Teens also need to know marijuana smoke is toxic, similar to secondhand tobacco smoke, and use of vaporizers or hookahs does not eliminate the toxic chemicals in marijuana smoke.
Q: Are there special concerns related to marijuana-infused foods?
A: When marijuana is consumed in an edible or drinkable form, there is a slower rate of absorption in the system compared with inhalation. Consequently, it takes longer to appreciate the euphoric effects, and some teens then consume additional “doses.” This can result in significant toxic side effects when the effect of the product finally kicks in.
In addition, rates of calls to poison control centers and visits to emergency departments have increased after young children have ingested products that resemble candy, baked goods or soda.
Q: Are there any data to support the efficacy of medicinal marijuana in children?
A: Studies in adults support its use in chemotherapy-associated nausea and vomiting, spasticity with neuromuscular diseases, and cachexia with certain chronic diseases. The only data on its effectiveness in pediatric populations are limited to its role in decreasing seizures in specific epilepsy conditions, such as Lennox-Gastaut syndrome and Dravet syndrome.
Q: What should physicians tell parents who are reluctant to advise their teen against using marijuana since they themselves used it when they were younger?
A: Tell parents that marijuana products available today can be more than three to five times stronger than what was available even a decade ago. With newer methods, such as vaporization or “dabbing,” potency is even higher, increasing the risks for toxic effects. (Dabbing is a method used to convert marijuana into a concentrate for inhalation; it uses butane to extract tetrahydrocannabinol, or THC, from the cannabis plant.)
Parents also should not feel that they have to share all of their experiences with their children or that they cannot voice disapproval of their teen’s use because they have used marijuana themselves.
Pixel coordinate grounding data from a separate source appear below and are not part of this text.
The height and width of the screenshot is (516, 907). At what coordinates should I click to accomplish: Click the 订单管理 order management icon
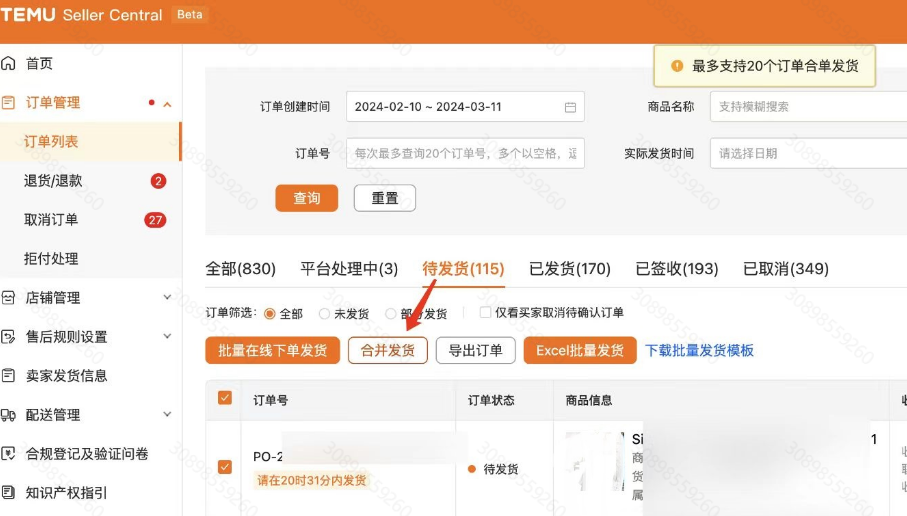point(9,103)
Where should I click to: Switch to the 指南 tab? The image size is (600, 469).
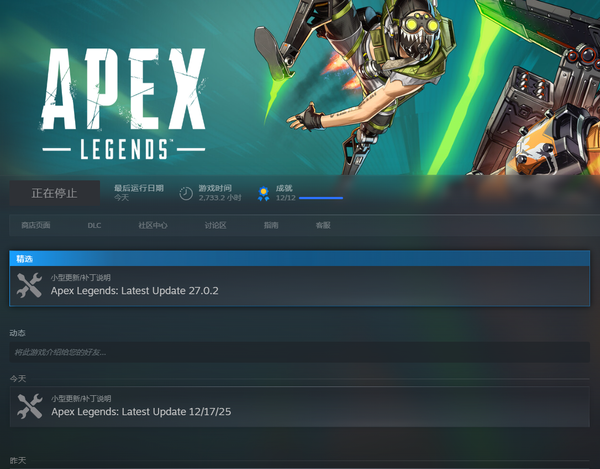pyautogui.click(x=271, y=226)
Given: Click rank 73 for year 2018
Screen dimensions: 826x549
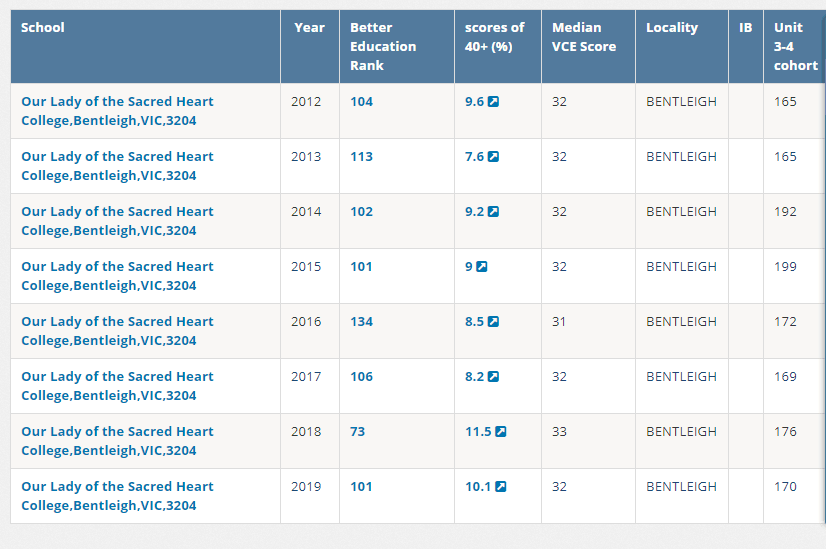Looking at the screenshot, I should (x=358, y=432).

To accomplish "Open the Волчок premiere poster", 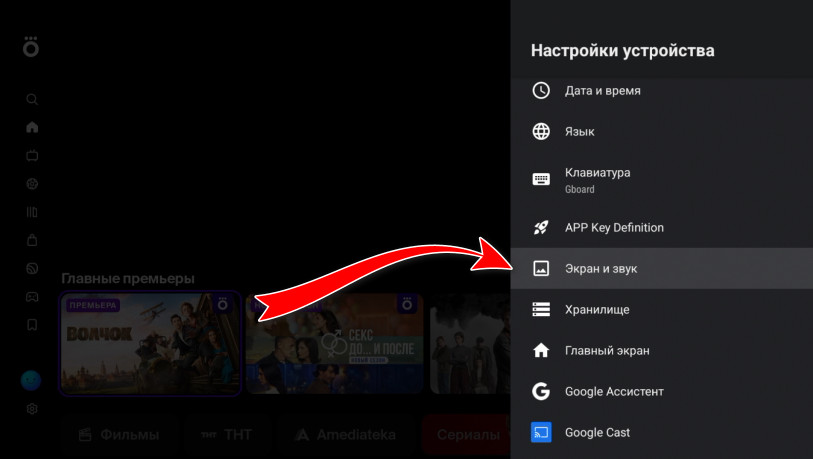I will pyautogui.click(x=150, y=343).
They need to be encouraged to provide accurate information and express their concerns and values to their children.
Suggestions for pediatricians
  • Screen all patients for the use of any cannabis products beginning in early adolescence because the earlier teens begin to use marijuana, the more likely they are to develop dependence.
  • If adolescents are not using marijuana, use motivational techniques to support their decision to abstain.
  • Adolescents who are using marijuana regularly or heavily are more likely to meet criteria for a substance use disorder. A brief motivational intervention may be used to reduce use and continue the conversation with the pediatrician or a mental health or behavioral counselor.
  • Counsel about known side effects, as well as the known euphoric effects or medicinal benefits, so that you can be a source of accurate, scientific information to teens and their parents.
  • Speak frankly with parents about the effect that their own use may have on their children or teens, either through modeling or through their own impairment.